President’s Budget Plan Seeks Savings in Medicare, Medicaid
President Bush on Monday released a $2.8 trillion fiscal year 2008 budget proposal that includes $101.5 billion in savings from Medicare and Medicaid over five years, the New York Times reports. The budget includes about $78.6 billion in Medicare and Medicaid savings and revisions to federal regulations for an additional $22.9 billion in savings from the programs.
The proposal would "eliminate annual indexing on income thresholds" to require a larger number of higher-income Medicare beneficiaries to pay increased premiums in future years (Pear, New York Times, 2/4). Currently, individual Medicare beneficiaries with annual incomes that exceed $80,000 and married couples with annual incomes that exceed $160,000 pay increased premiums (Crutsinger, AP/Akron Beacon Journal, 2/5).
In addition, the proposal would implement a premium based on income in the Medicare prescription drug benefit. The two provisions would result in an estimated $10.2 billion in Medicare savings over five years.
Bush "contends that he can make the rule changes without any action by Congress," but "Congress could try to block some or all of the changes," the Times reports. The proposal also would make permanent reductions in Medicare reimbursements to health care providers. The proposal would include $25.7 billion in Medicaid savings over five years, $12.7 billion of which would result from revisions to federal regulations.
Bush said, "Our budget reduces Medicare's average annual growth rate over five years to 5.6% from 6.5%" and reduces the average annual Medicaid growth rate to 7.1% from 7.3%.
The proposal would provide $5.4 billion to fund SCHIP in FY 2008, a 4% decrease from FY 2007. In addition, the proposal includes an "additional allotment" of $5 billion for SCHIP over five years -- less than half of the amount required to maintain coverage for current beneficiaries.
Bush has said that he seeks to return to the "original objective" of SCHIP: to provide health insurance for children in families with annual incomes less than 200% of the federal poverty level. Budget documents "note that 16 states cover children above that level, and 'one state, New Jersey, covers children up to 350% of the federal poverty level,'" the Times reports.
The proposal would provide $28.9 billion to fund biomedical research in FY 2008, an increase of less than 1% from FY 2007. Under the proposal, funds for the National Cancer Institute would decrease by $9 million to $4.8 billion in FY 2008.
The proposal also would establish a new $17 million program to promote "healthy behavior" among adolescents. However, the proposal "asks Congress to eliminate the preventive health services block grant, which provides $99 million a year to help states prevent obesity and other chronic conditions," the Times reports (New York Times, 2/4).
Bush on Saturday said that lawmakers must take action to reduce Medicare and Medicaid growth. "I'm under no illusions of how hard it's going to be," Bush said, adding, "The only thing I want to share with you is ... my desire to see if we can't work together to get it done."
Senate Budget Committee Chair Kent Conrad (D-N.D.) said, "This budget is plunging us toward a cliff that will take us right into a chasm of debt." Conrad added, "In real terms, Bush's plan is going to have very substantial cuts by the fifth year of this budget in all of the domestic priorities from education and health care to law enforcement and veterans. With Democrats in control, we will have different priorities" (AP/Akron Beacon Journal, 2/5).

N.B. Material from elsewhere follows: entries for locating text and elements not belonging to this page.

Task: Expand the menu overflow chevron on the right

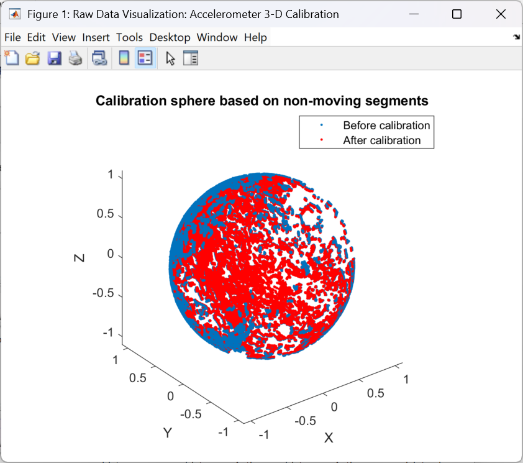Action: click(x=516, y=37)
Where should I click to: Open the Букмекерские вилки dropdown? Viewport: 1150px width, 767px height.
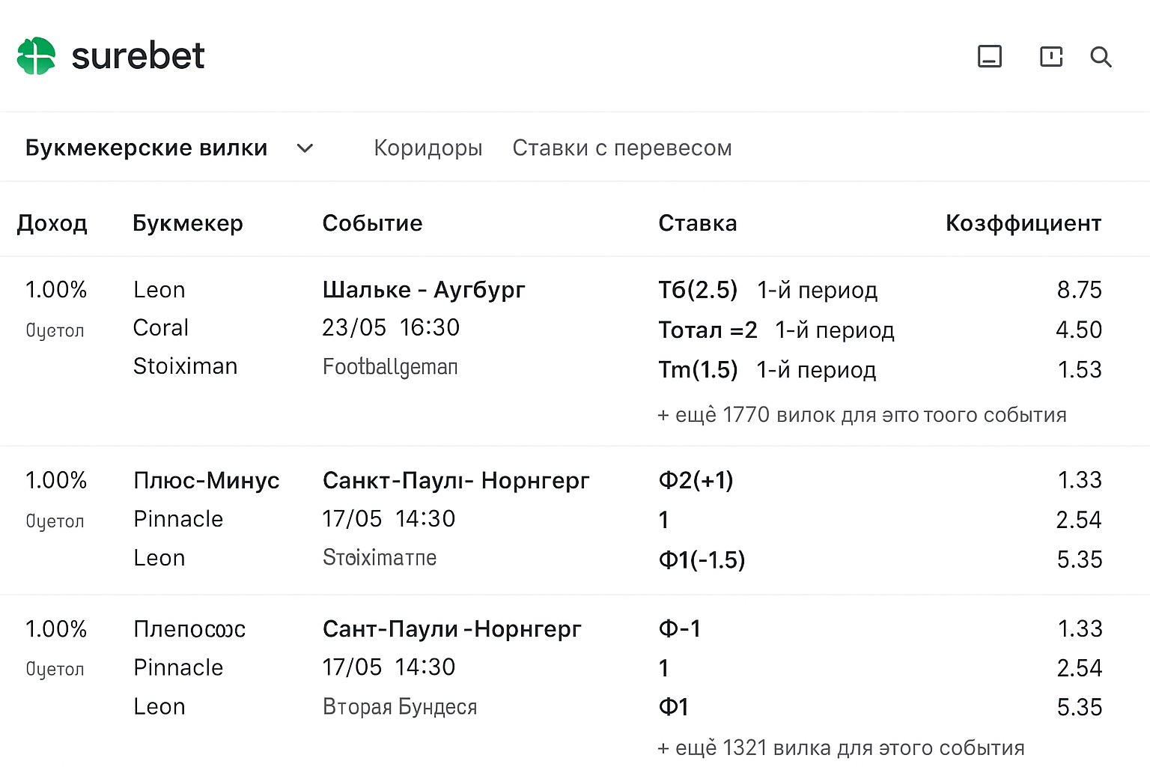coord(146,148)
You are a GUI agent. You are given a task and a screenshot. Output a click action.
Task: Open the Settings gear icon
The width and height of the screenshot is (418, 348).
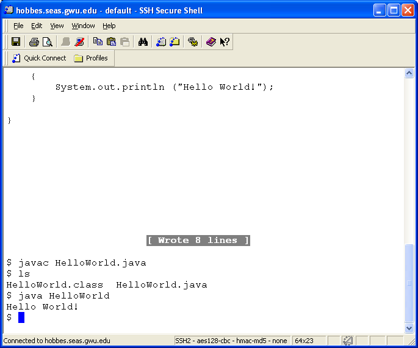pyautogui.click(x=193, y=42)
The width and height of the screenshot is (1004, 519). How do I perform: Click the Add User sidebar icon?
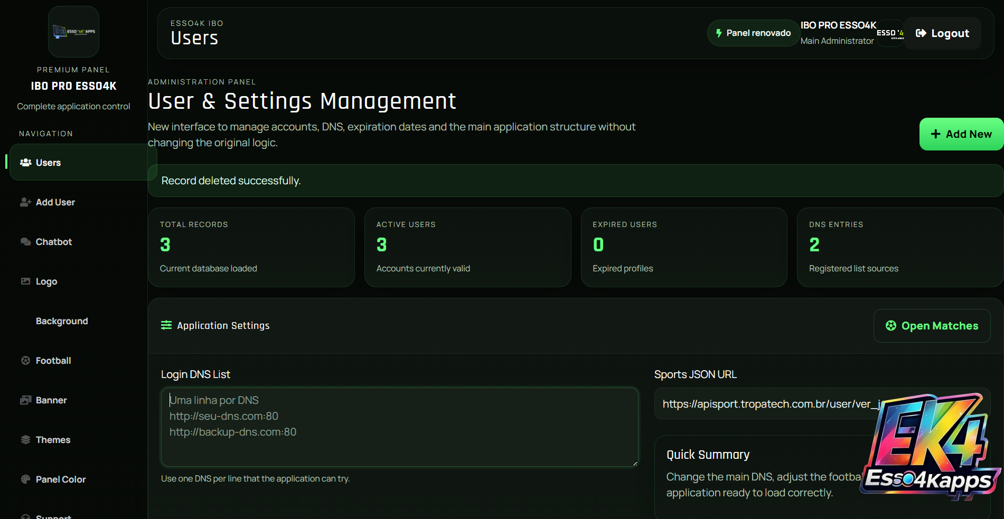[25, 202]
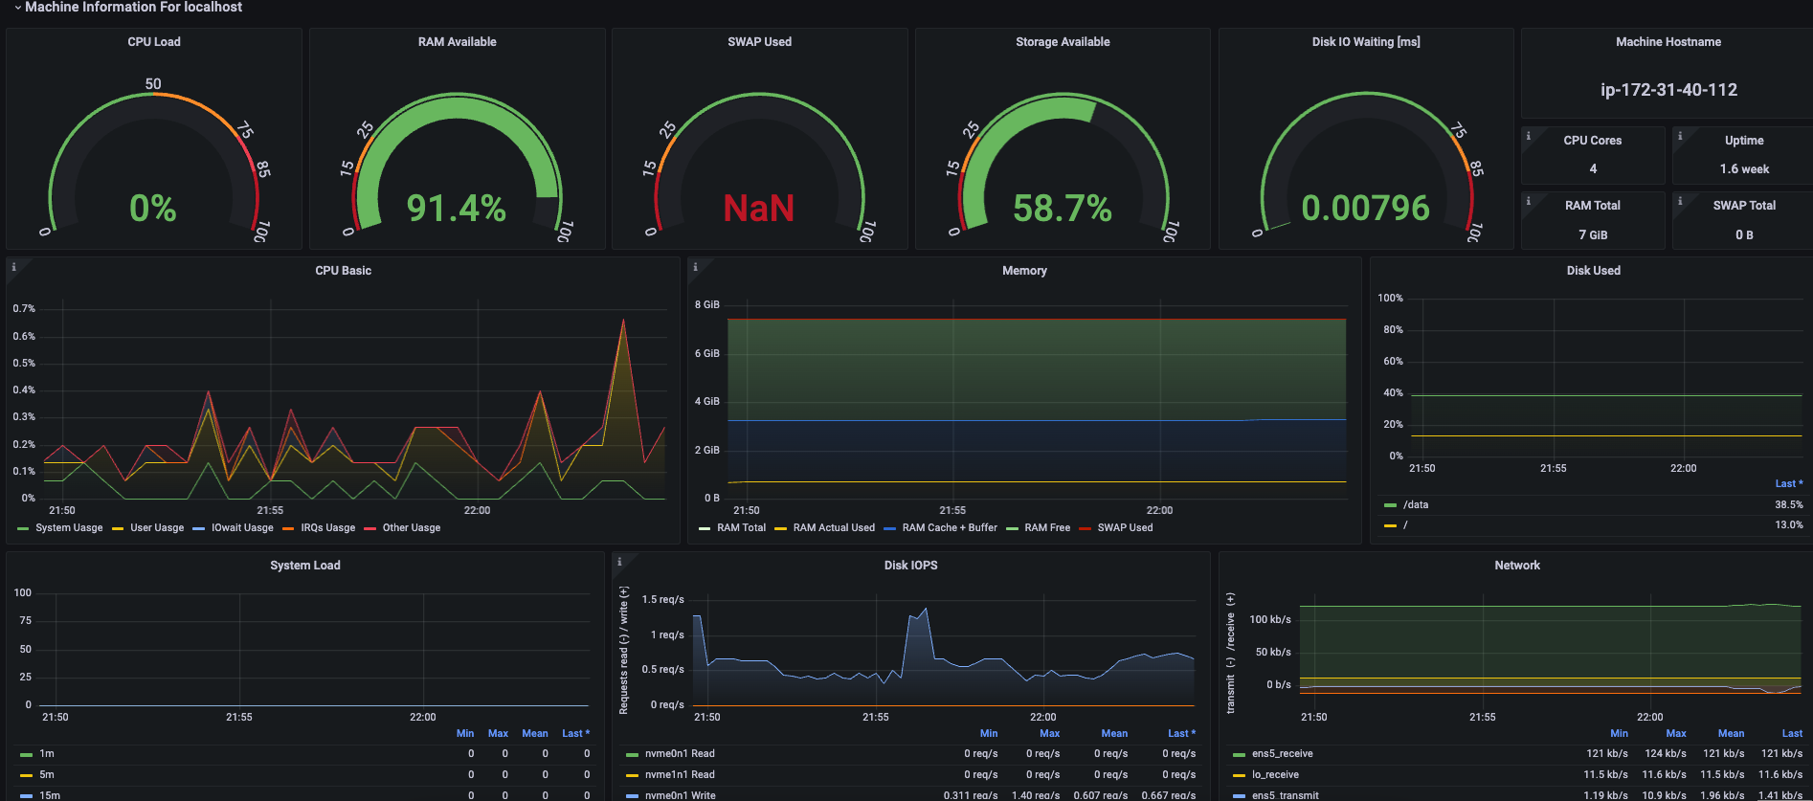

Sen. Hillary Rodham Clinton (D-N.Y.) said that the "president's answer to our health care crisis is to cut the already strained health care safety net" (Havemann, Los Angeles Times, 2/3).
Stephen McMillin, deputy director of the Office of Management and Budget, is scheduled to discuss the Bush budget proposal in an "Ask the White House" online chat on Tuesday at 2 p.m. ET. Questions can be submitted online.
A transcript will be available online after the chat.
In addition, Cokie Roberts, a political commentator for NPR's "Morning Edition," discussed health care and other provisions in the proposal (Roberts, "Morning Edition," NPR, 2/5). Audio of the segment is available online.